» Task statement:
Write every record out again exactly as shown below.

------ Listed entries

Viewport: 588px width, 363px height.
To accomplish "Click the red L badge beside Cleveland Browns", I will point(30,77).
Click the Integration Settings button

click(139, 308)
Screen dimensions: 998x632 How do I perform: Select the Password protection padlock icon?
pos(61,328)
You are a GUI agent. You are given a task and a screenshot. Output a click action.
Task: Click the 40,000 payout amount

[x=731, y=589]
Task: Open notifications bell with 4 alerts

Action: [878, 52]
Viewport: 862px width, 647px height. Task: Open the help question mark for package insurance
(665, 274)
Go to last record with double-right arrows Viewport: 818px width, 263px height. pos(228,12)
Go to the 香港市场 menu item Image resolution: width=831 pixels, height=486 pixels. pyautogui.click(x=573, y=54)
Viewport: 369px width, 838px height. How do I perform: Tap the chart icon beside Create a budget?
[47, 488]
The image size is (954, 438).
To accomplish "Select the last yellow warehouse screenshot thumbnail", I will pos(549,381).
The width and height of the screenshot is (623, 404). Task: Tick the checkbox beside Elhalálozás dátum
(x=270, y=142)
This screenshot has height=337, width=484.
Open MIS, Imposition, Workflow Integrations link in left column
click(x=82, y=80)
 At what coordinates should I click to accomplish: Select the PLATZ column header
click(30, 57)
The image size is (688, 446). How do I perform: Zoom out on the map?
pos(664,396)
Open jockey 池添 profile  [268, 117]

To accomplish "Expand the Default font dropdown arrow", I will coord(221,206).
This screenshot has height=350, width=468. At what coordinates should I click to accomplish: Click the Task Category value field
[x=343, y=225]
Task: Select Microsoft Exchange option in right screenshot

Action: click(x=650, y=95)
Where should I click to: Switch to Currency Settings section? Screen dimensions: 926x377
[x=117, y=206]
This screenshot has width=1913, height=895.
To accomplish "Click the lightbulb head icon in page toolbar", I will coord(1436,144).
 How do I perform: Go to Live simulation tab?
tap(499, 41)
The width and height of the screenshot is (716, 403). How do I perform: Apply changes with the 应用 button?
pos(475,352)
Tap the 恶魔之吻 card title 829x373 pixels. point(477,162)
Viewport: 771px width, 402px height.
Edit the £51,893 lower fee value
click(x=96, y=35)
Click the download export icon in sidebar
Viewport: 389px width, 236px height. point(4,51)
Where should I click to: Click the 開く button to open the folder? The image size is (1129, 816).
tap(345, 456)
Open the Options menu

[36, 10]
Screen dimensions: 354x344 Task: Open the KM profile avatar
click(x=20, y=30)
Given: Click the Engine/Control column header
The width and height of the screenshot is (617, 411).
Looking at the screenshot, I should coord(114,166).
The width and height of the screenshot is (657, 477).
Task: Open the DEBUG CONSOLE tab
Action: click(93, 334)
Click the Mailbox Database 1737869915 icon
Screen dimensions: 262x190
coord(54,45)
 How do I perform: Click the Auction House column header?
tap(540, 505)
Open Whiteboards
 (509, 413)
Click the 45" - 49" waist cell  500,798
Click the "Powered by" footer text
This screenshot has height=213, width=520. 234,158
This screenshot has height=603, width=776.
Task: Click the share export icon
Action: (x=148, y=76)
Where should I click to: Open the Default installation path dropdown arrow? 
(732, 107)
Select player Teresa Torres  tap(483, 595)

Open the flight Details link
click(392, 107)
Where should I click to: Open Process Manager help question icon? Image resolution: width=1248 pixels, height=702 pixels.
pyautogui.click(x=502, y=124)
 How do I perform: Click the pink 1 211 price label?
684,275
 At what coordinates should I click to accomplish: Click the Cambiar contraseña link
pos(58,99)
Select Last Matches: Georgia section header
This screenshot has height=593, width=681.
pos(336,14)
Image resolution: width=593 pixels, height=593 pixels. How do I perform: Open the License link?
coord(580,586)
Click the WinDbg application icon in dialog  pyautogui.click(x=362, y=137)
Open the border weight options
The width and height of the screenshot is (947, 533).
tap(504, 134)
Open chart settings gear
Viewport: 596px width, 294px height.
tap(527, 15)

------------

» Response below:
Viewport: 588px width, 363px height.
To accomplish "Click the red L badge beside Cleveland Browns", I will point(30,77).
Click the Integration Settings button

click(139, 308)
Screen dimensions: 998x632 How do I perform: Select the Password protection padlock icon?
pos(61,328)
You are a GUI agent. You are given a task and a screenshot. Output a click action.
Task: Click the 40,000 payout amount

[x=731, y=589]
Task: Open notifications bell with 4 alerts

Action: [878, 52]
Viewport: 862px width, 647px height. Task: Open the help question mark for package insurance
(665, 274)
Go to last record with double-right arrows Viewport: 818px width, 263px height. pos(228,12)
Go to the 香港市场 menu item Image resolution: width=831 pixels, height=486 pixels. pyautogui.click(x=573, y=54)
Viewport: 369px width, 838px height. How do I perform: Tap the chart icon beside Create a budget?
[47, 488]
The image size is (954, 438).
To accomplish "Select the last yellow warehouse screenshot thumbnail", I will pos(549,381).
The width and height of the screenshot is (623, 404). Task: Tick the checkbox beside Elhalálozás dátum
(x=270, y=142)
This screenshot has height=337, width=484.
Open MIS, Imposition, Workflow Integrations link in left column
click(x=82, y=80)
 At what coordinates should I click to accomplish: Select the PLATZ column header
click(30, 57)
The image size is (688, 446). How do I perform: Zoom out on the map?
pos(664,396)
Open jockey 池添 profile  [268, 117]

To accomplish "Expand the Default font dropdown arrow", I will coord(221,206).
This screenshot has height=350, width=468. At what coordinates should I click to accomplish: Click the Task Category value field
[x=343, y=225]
Task: Select Microsoft Exchange option in right screenshot

Action: click(x=650, y=95)
Where should I click to: Switch to Currency Settings section? Screen dimensions: 926x377
[x=117, y=206]
This screenshot has width=1913, height=895.
To accomplish "Click the lightbulb head icon in page toolbar", I will coord(1436,144).
 How do I perform: Go to Live simulation tab?
tap(499, 41)
The width and height of the screenshot is (716, 403). How do I perform: Apply changes with the 应用 button?
pos(475,352)
Tap the 恶魔之吻 card title 829x373 pixels. point(477,162)
Viewport: 771px width, 402px height.
Edit the £51,893 lower fee value
click(x=96, y=35)
Click the download export icon in sidebar
Viewport: 389px width, 236px height. point(4,51)
Where should I click to: Click the 開く button to open the folder? The image size is (1129, 816).
tap(345, 456)
Open the Options menu

[36, 10]
Screen dimensions: 354x344 Task: Open the KM profile avatar
click(x=20, y=30)
Given: Click the Engine/Control column header
The width and height of the screenshot is (617, 411).
Looking at the screenshot, I should coord(114,166).
The width and height of the screenshot is (657, 477).
Task: Open the DEBUG CONSOLE tab
Action: click(93, 334)
Click the Mailbox Database 1737869915 icon
Screen dimensions: 262x190
coord(54,45)
 How do I perform: Click the Auction House column header?
tap(540, 505)
Open Whiteboards
 (509, 413)
Click the 45" - 49" waist cell  500,798
Click the "Powered by" footer text
This screenshot has height=213, width=520. 234,158
This screenshot has height=603, width=776.
Task: Click the share export icon
Action: (x=148, y=76)
Where should I click to: Open the Default installation path dropdown arrow? 
(732, 107)
Select player Teresa Torres  tap(483, 595)

Open the flight Details link
click(392, 107)
Where should I click to: Open Process Manager help question icon? Image resolution: width=1248 pixels, height=702 pixels.
pyautogui.click(x=502, y=124)
 How do I perform: Click the pink 1 211 price label?
684,275
 At what coordinates should I click to accomplish: Click the Cambiar contraseña link
pos(58,99)
Select Last Matches: Georgia section header
This screenshot has height=593, width=681.
pos(336,14)
Image resolution: width=593 pixels, height=593 pixels. How do I perform: Open the License link?
coord(580,586)
Click the WinDbg application icon in dialog  pyautogui.click(x=362, y=137)
Open the border weight options
The width and height of the screenshot is (947, 533).
tap(504, 134)
Open chart settings gear
Viewport: 596px width, 294px height.
tap(527, 15)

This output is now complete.